How to get Codex to produce the code you want!

Have you seen AI models that can generate code for you? Well, if you haven’t, you’re going to see them a lot more soon thanks to models like OpenAI’s Codex models. Codex is a family of AI models from Open AI that translates between natural language and code in more than a dozen programming languages. The power of these AI models is that you can quickly develop and iterate on your ideas and build products that help people do more. Here is an example how you can have a conversation with a Minecraft character and have it follow your instructions by generating Minecraft API commands behind the scenes.

Minecraft intro

This article will show you how to get models like Codex to generate code you want using a technique called Prompt Engineering. Prompt engineering is the practice of using prompts to get the output you want. A prompt is a sequence of text like a sentence or a block of code. The practice of using prompts to elicit output originates with people. Just as you can prompt people with things like a topic for writing an essay, amazingly you can use prompts to elicit an AI model to generate target output based on a task that you have in mind.

Prompt Completion

Like a person writing an essay, an AI model takes a prompt and continues writing based on the text in the prompt. The new text that the model outputs is called the completion. An example task might be to write a Python program to add two numbers. If you write out the task as a Python comment like so:

# Write a function that adds two numbers and returns the result.

And give it that comment as a prompt to Codex, it will generate the code as the completion for you like this:

def add(a, b):
    return a + b

The easiest way to get started with OpenAI is to use the OpenAI Playground. This picture shows the Playground after Codex has generated the completion for the prompt in the comment.

OpenAI Playground

The best way to learn how to use OpenAI models is to try them out. Check out the Getting Access section below to learn how you can get started. OpenAI has a number of examples for how to use their models including code examples. For Codex, the best practices documentation is a great resource for understanding how use to it.

Codex also powers GitHub Copilot, an AI pair programmer available in Visual Studio and Visual Studio Code. Copilot draws context from code and comments you’ve written, and then suggests new lines or whole functions. I wrote this article in VS Code, and as I wrote the above Python example, Copilot automatically used Codex to suggest the code. Below is a screenshot of Copilot in action. The grey text including the Python function is Copilot’s suggested completion. Note that it even suggests the close quote for the Markdown code section.

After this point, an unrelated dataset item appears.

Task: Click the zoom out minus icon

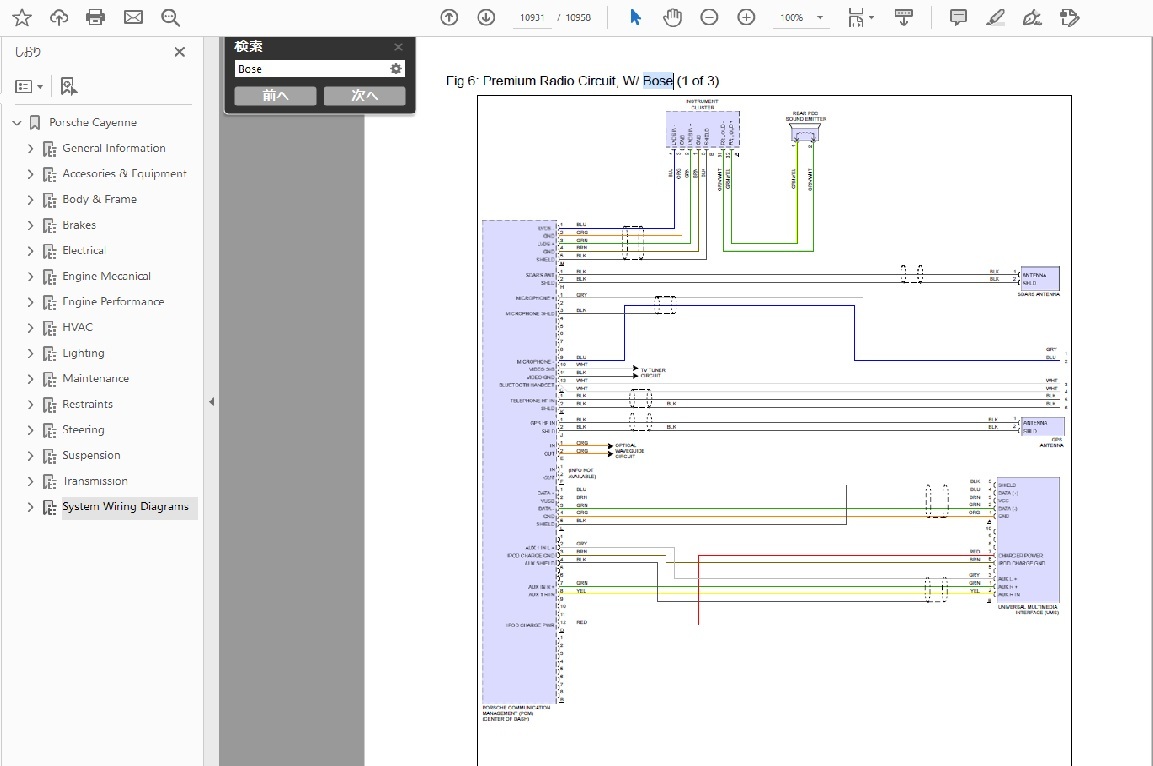Action: [x=709, y=17]
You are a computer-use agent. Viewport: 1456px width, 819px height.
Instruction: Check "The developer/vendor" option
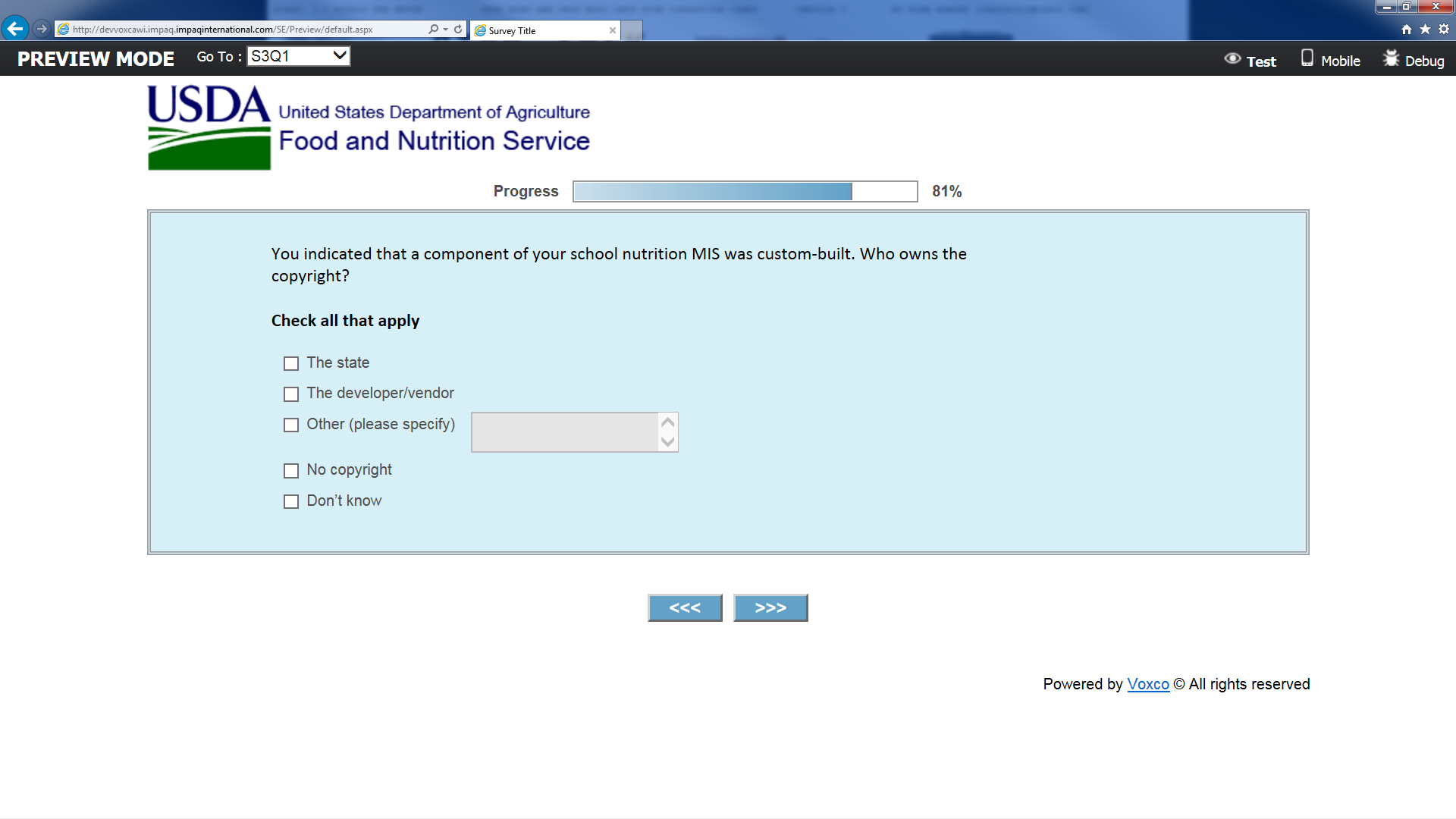tap(291, 394)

Copilot completion example

So how can you apply the power of models like Codex in your applications? An example like the one above is simple and easy for Codex to generate. For custom applications, you may need to craft the prompt to better describe your problem. This includes giving Codex examples to help tell it what you are looking for. The rest of this article shows you examples and techniques in prompt engineering to help you get the code you want.

Tell It: Guide the Model with a High Level Task Description

You saw above how you can tell Codex what you want and it will generate it. Codex is amazingly capable at generating code. The quality of its completions depends a lot on what you tell it to do.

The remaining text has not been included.